Happy Tree Friends: Complete Disaster does a really effective job of showing the differences between traditional television animation and the kinds of animation that have grown up around the web. The original shorts are all inventive, and in their short running time, they don't wear out their welcome. The longer, 22-minute episodes really showcase how difficult it is to keep up the pace of these kinds of stories for the full running time. Though still filled with the same consistently good animation and clever gags, the longer episodes feel too long. This is the kind of show where individual shorts are designed to go viral and be shared with friends, and even a binge of multiple shorts is okay. However, the need to maintain a longer narrative tends to drag down some of the TV episodes.
Which isn't to say that Happy Tree Friends is bad. Far from it. The show has a clear set of characters, all of whom have distinct personalities. The animation is well-done, even in the earlier shorts. The gags are really clever, assuming you can get past all the violence. Ultimately, the sheer variety of material available across seventy-five shorts and thirteen half-hour episodes is staggering.
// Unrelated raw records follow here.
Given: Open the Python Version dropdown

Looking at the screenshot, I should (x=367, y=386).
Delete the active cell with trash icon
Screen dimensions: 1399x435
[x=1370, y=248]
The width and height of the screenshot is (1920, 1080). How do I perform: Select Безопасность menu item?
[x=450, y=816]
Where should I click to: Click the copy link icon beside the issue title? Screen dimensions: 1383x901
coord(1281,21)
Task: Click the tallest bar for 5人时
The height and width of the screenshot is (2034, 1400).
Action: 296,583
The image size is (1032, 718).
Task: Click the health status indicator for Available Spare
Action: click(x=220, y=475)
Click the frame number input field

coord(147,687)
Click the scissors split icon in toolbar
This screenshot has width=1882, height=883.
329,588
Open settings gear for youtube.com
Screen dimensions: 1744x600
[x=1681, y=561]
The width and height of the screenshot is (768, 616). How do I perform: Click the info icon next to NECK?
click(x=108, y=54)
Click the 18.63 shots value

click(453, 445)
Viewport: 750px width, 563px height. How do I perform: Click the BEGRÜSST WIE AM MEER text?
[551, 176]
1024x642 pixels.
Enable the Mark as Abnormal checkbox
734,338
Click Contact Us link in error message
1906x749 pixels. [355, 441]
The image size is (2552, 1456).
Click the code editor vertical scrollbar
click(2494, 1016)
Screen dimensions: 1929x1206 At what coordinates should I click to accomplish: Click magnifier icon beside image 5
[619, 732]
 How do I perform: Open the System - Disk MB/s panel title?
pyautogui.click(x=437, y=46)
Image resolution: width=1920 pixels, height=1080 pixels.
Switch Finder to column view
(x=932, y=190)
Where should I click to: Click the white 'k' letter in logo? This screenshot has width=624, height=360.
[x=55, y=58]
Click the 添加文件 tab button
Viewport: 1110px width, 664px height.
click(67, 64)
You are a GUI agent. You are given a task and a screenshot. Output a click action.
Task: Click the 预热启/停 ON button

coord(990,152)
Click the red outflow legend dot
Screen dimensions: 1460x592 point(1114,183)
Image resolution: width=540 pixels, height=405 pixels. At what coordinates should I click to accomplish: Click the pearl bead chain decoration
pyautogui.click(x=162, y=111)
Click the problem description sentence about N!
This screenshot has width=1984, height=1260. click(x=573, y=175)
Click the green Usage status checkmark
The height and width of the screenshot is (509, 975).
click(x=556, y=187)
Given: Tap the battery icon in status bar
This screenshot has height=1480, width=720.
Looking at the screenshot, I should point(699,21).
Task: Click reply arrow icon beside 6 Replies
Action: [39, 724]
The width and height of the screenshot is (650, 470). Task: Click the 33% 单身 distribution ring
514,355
I didn't believe there could be so many ways to kill cute fuzzy creatures. Apparently, I was wrong.
For this DVD set, the shorts have been "remastered in HD." I'm not entirely sure what that means for this DVD, but I can say that the 1.78:1 anamorphic transfer included on these four discs look good. The animation is composed of fairly large blocks of color, and there's good saturation and no serious compression artefacts marring those smooth surface. Motion looks appropriate, with no jagged edges to distract. Overall the show looks bold and bright like it's supposed to. The Dolby Digital 5.1 soundtracks are kind of overkill for the material, but they're clear and snappy nonetheless.
Though fans get eight hours of animation, there are no extras on these discs, which is a shame.
The box art warns that Happy Tree Friends: Complete Disaster is "Not for small children or Big Babies," and they're serious. Despite the cover art that features numerous cute-and-cuddly creatures, this is definitely not suitable for anyone younger than their teenage years. Unless, of course, you relish explaining death and destruction to little children. It's also not for sensitive adults. Unless a chipmunk getting speared by an errant branch sounds a bit much, then the anarchic stylings of Happy Tree Friends is not for you. Put another way, if you can't handle Kenny's frequent deaths in South Park, then this isn't the show for you.
There have been other Happy Tree Friends releases in the past, and the only thing that this set seems to have over them is that it collects everything in one place. It's a great set if you're a fan and want to have it all in one place, or want to introduce a friend to the violent insanity of the show.